Kim et al.29 reported on 23 patients treated with 30 to 51 Gy delivered in three fractions, showing a 4-year OS rate of 24.9 % and a local control rate of 74.3 %. For re-irradiation, SBRT is expected to be a highly effective treatment method, but the number of reports is small, and the number of cases reported to date is limited.30 More study is needed, particularly with regard to combination methods incorporating systemic agents.

Carbon ions have potential advantages over photons in providing a better physical dose distribution, with lateral scattering less than with proton-beam radiotherapies.31 For recurrent patients who had not previously received radiation therapy, CIRT had a 5-year local control rate of 88 % (95 % CI 80–93 %), whereas CIRT re-irradiation demonstrated a control rate of 62 % (95 % CI 51–73 %), although notably with a 5-year infield local control rate within the PTV of 93 % (95 % CI 86–96 %) for patients without previous irradiation and 87 % (95 % CI 76–93 %) for those with previous irradiation, showing no significant difference. Given that the limitation in control was noted to be outside of the PTV, one method for improving local control may involve broadening the PTV to better capture these locoregional disease sites. Inherent differences in systemic dissemination of disease between patients receiving adjuvant treatment and those undergoing CIRT re-irradiation also may be considered.

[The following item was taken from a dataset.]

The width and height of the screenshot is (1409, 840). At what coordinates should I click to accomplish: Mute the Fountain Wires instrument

Acute grade 3 toxicities were observed in eight patients (10 %) and late grade 3 toxicities in 16 patients (21 %). According to a systematic review reported by Kim et al.,21 the grade 3 acute and late complication rates in conventional radiotherapy were respectively 11.7 % and 25.5 %. The number of grade 3 or higher CIRT toxicities were therefore similar to those in other reports. With regard to the five acute grade 3 pelvic infections, two were skin and fistula formations occurring before CIRT, and two were spacer insertion infections. Of the 12 patients with late grade 3 infections, five cases were a result of spacer placement, and four cases involved skin and fistula formations before CIRT. Collectively, these 5 and 12 acute and late toxicities likely were unrelated to CIRT. Excluding the spacer, the relatively high rate of gastrointestinal toxicities noted may have been due to a high dose delivered to GI tracts surrounding the tumor using the previous-generation passive-beam irradiation method.

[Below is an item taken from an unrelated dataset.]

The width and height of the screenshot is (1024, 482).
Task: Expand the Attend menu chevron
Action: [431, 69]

Currently, 3D respiration-gated scanning irradiation with a rotating gantry are used, likely allowing further reduction in the normal tissue dose, which may further reduce the rate of adverse events. Evaluation of this is in progress. Similarly, use of a bioabsorbant polyglycolic acid spacer was approved in July 2020, allowing a sufficient margin for CIRT, even in cases with a short distance between the tumor and the gastrointestinal tract or bladder. Ongoing optimization of spacer technology may allow for further reduced toxicity.32

Our data suggest that CIRT is feasible and tolerable for patients with favorably located tumors (>3 mm from the nearest luminal organ) and where modern CIRT equipment allows for conformal avoidance of dose-limiting organs. Under these conditions, the number of target cases that can be analyzed is limited. Nonetheless, the 3-year OS rate for CIRT is threefold higher than for XRT, and comparable with the results of surgical resection. Collectively, this may represent an important advance in improving the outcome of treatment for LAPC patients.

In summary, CIRT treatment of LRRC in patients with previous pelvic irradiation demonstrated effective local control with acceptable levels of acute severe toxicity and may serve as promising alternative to surgery for patients whose treatment is technically difficult. Late toxicity remains comparable with that of other radiation therapies, and incorporation of the CIRT scanning irradiation method, rotating gantry, and in-house multi-ion irradiation method33 is expected to yield a further improved therapeutic ratio. Further evaluation continues.